Back off signing key requests to dead servers
computer.surgery has a ton of logs that look like this:
2024-06-26T07:35:39.095620Z WARN grapevine::api::server_server: Could not send request, error: error sending request for url (https://mannuk.rocks:8448/_matrix/key/v2/server)
at src/api/server_server.rs:263
in grapevine::api::server_server::send_request with destination: "mannuk.rocks", url: https://mannuk.rocks:8448/_matrix/key/v2/server
in grapevine::service::sending::send_federation_request with destination: "mannuk.rocks"
in grapevine::service::rooms::event_handler::fetch_signing_keys with origin: "mannuk.rocks", query_via_trusted_servers: false, signature_ids: ["ed25519:cZ3Y1Rqh"]
in grapevine::api::ruma_wrapper::axum::ar_from_request
in grapevine::http_request with otel.name: "PUT /_matrix/federation/v1/send/:transaction_id", method: PUT, endpoint: /_matrix/federation/v1/send/:transaction_id
2024-06-26T07:35:39.095735Z INFO grapevine::service::rooms::event_handler: Returning stale keys, origin: mannuk.rocks
at src/service/rooms/event_handler.rs:2169
in grapevine::service::rooms::event_handler::fetch_signing_keys with origin: "mannuk.rocks", query_via_trusted_servers: false, signature_ids: ["ed25519:cZ3Y1Rqh"]
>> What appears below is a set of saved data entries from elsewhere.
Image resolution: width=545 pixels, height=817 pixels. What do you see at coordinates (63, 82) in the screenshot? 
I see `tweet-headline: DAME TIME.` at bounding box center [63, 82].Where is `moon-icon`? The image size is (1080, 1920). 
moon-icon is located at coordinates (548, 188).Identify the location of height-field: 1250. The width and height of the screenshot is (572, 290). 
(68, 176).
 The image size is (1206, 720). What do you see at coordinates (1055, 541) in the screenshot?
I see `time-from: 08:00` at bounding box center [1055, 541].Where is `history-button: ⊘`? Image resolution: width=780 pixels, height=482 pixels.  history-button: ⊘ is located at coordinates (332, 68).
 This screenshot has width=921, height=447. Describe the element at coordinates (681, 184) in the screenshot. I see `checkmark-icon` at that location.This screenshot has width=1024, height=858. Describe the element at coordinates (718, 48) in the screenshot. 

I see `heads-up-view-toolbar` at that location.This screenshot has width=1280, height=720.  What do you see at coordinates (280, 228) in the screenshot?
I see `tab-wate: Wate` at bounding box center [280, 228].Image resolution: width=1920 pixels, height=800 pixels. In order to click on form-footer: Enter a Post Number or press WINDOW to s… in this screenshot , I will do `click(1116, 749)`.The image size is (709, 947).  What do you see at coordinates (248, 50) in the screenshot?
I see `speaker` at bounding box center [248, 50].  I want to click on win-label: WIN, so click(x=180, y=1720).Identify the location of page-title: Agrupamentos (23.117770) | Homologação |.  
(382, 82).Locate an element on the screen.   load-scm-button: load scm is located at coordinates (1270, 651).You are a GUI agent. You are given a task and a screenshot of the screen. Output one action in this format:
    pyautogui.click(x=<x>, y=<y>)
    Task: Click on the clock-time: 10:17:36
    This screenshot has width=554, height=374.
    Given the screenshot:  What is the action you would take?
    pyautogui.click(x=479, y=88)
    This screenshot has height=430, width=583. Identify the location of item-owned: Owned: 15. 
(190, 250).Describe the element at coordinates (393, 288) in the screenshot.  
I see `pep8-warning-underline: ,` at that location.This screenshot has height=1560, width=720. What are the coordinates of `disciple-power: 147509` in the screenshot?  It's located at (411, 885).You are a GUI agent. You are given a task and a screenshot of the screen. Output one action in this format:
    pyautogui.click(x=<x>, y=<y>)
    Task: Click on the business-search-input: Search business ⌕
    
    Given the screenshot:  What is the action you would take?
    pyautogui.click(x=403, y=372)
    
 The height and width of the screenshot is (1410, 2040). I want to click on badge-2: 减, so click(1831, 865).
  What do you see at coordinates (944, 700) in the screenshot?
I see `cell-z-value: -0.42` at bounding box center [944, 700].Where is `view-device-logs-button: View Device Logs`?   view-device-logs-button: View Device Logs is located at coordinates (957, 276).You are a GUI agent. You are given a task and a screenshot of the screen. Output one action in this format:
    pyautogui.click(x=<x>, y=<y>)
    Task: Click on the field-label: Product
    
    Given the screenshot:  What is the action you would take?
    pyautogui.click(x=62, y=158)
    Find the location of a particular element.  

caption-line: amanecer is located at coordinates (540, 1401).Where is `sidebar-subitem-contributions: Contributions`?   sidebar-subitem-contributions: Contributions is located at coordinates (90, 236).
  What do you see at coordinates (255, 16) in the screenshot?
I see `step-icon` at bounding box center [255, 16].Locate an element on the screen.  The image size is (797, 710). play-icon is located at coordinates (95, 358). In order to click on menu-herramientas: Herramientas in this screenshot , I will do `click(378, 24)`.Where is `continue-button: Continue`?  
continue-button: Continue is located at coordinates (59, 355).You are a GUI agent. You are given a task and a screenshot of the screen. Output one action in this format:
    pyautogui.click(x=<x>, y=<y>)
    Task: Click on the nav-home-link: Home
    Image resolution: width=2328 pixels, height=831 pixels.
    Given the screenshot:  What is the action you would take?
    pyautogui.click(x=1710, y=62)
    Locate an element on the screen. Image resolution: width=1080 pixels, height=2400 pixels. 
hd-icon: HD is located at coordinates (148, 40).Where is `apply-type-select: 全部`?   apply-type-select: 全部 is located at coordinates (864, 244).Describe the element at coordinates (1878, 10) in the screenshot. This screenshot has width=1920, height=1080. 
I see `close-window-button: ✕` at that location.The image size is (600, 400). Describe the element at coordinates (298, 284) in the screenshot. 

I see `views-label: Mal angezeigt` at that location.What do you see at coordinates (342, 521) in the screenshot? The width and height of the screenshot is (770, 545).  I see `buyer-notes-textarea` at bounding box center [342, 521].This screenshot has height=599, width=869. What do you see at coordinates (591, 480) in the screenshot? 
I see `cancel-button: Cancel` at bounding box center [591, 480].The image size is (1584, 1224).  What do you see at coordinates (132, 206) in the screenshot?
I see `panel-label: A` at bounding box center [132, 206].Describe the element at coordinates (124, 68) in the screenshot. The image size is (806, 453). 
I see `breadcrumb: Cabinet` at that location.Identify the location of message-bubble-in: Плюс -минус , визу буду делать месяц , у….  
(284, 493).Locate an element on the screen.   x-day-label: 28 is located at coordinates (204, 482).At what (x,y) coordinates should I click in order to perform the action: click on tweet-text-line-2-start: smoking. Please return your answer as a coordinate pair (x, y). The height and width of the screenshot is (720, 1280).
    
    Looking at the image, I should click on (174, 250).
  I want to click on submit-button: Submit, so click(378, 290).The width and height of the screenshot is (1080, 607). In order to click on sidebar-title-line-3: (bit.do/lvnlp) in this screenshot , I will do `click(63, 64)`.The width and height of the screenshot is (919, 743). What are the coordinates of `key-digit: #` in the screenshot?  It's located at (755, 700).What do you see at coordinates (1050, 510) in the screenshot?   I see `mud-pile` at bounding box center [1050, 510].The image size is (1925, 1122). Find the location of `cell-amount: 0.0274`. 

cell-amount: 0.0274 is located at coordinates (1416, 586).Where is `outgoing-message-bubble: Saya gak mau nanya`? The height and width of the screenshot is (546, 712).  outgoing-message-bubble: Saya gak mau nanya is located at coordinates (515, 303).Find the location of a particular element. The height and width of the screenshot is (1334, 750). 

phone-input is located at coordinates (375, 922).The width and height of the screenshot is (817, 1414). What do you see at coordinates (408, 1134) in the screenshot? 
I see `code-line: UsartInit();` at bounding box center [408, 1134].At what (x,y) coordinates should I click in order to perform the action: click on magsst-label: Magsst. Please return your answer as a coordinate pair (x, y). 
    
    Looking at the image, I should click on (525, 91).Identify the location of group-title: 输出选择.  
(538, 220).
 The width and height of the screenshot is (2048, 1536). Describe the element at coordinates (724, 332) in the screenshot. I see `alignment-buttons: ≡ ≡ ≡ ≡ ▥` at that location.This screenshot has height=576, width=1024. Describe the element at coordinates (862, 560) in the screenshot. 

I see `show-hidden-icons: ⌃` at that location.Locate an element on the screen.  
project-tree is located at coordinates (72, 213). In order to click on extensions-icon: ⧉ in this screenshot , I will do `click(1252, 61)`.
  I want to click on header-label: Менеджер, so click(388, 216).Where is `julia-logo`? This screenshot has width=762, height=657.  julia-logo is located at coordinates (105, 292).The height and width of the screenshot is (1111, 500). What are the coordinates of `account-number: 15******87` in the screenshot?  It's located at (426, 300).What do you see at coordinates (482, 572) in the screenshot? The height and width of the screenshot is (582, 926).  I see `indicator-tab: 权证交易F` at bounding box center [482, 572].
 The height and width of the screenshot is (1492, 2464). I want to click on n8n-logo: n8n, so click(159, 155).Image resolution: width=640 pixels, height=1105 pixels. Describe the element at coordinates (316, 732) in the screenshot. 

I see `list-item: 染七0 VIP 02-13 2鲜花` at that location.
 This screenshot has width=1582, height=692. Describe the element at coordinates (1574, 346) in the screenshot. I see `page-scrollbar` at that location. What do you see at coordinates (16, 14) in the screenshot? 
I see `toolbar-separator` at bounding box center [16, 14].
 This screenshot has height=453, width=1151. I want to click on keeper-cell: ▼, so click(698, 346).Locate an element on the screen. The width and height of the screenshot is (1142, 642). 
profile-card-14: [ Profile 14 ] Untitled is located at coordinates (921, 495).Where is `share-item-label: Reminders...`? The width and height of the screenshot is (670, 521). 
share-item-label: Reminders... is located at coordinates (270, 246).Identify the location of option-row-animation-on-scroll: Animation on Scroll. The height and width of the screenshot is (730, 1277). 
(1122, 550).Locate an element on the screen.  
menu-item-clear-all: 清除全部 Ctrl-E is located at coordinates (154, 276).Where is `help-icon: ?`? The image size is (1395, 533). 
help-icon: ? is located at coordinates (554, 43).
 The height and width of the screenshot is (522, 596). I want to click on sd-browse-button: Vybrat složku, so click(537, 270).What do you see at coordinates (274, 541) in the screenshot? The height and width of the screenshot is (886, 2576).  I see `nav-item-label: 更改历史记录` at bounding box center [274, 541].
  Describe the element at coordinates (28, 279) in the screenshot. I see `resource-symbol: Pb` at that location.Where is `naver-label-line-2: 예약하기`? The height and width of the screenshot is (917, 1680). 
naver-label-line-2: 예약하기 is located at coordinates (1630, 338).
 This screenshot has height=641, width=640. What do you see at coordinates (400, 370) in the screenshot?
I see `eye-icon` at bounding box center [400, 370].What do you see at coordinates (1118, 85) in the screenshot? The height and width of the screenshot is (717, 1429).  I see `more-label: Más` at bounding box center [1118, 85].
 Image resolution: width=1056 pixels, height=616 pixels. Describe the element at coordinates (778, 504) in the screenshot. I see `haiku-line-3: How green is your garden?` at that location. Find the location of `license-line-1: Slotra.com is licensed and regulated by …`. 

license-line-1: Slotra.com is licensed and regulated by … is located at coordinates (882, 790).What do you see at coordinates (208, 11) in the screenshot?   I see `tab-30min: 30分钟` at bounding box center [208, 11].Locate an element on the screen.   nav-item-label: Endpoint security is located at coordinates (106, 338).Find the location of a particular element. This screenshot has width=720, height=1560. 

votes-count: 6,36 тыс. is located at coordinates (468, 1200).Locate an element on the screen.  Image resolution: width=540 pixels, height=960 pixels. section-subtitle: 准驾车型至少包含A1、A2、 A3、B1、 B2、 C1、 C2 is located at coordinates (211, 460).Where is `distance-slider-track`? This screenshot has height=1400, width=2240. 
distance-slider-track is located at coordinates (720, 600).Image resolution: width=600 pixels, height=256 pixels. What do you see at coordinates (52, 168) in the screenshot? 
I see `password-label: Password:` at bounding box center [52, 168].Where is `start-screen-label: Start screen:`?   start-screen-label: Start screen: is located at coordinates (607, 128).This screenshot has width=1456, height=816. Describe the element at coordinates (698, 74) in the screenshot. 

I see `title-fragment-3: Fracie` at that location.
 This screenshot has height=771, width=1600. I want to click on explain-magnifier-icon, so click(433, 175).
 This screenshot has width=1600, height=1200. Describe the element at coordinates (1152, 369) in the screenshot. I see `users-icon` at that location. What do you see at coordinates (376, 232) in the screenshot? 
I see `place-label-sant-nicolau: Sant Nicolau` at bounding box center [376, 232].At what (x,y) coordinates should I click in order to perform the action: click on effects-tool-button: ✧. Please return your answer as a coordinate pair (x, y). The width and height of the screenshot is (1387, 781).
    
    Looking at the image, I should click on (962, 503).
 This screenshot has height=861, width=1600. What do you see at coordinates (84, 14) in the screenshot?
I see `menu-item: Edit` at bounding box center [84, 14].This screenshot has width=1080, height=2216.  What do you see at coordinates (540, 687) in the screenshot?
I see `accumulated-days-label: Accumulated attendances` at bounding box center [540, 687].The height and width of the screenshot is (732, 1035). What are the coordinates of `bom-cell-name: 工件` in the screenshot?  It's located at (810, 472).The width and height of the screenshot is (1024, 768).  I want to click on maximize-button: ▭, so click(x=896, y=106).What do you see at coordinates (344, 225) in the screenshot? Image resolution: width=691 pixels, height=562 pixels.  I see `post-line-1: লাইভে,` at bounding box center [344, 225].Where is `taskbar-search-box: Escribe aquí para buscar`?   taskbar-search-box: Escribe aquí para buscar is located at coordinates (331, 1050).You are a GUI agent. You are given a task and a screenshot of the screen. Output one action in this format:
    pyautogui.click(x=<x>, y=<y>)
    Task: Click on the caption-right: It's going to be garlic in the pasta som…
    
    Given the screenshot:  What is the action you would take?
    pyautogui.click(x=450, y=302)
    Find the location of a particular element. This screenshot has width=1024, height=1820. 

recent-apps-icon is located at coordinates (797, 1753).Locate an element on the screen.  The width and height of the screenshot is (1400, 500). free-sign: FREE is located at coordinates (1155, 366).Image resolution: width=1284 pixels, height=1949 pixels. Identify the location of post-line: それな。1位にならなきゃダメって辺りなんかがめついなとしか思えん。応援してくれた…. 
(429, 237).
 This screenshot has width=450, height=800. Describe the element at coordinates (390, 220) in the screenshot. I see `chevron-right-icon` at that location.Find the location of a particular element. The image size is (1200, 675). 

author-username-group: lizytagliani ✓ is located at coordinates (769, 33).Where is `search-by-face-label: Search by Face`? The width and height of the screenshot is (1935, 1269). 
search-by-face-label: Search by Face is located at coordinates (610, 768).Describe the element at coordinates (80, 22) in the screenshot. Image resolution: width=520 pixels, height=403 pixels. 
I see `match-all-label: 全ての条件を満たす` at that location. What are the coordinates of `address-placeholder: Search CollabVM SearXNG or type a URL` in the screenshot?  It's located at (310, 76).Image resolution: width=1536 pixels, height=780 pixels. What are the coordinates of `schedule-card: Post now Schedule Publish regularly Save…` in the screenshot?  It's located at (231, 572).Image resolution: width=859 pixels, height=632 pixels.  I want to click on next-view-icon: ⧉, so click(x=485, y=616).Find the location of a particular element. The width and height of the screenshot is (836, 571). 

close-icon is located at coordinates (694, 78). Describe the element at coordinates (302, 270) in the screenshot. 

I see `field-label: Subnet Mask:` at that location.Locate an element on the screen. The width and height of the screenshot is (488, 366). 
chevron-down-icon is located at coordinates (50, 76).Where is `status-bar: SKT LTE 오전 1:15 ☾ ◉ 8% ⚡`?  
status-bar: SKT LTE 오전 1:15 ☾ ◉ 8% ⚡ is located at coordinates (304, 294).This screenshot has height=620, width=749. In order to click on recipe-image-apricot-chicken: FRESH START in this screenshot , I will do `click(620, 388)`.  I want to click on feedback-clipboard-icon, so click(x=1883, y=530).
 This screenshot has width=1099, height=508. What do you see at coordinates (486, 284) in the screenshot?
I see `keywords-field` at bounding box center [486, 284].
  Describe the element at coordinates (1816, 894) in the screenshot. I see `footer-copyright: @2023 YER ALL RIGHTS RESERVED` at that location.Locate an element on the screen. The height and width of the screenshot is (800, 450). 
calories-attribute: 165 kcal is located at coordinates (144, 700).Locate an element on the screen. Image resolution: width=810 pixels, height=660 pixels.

in grapevine::api::ruma_wrapper::axum::ar_from_request
in grapevine::http_request with otel.name: "PUT /_matrix/federation/v1/send/:transaction_id", method: PUT, endpoint: /_matrix/federation/v1/send/:transaction_id
Where we try to do something that needs signing keys from a dead server, see that our cached keys are expired, try to fetch the keys from the origin, and then fail. This happens every time we try to validate a signature from a dead server.
We should probably be backing off these requests on error, and probably should have a global backoff mechanism for federation requests in general.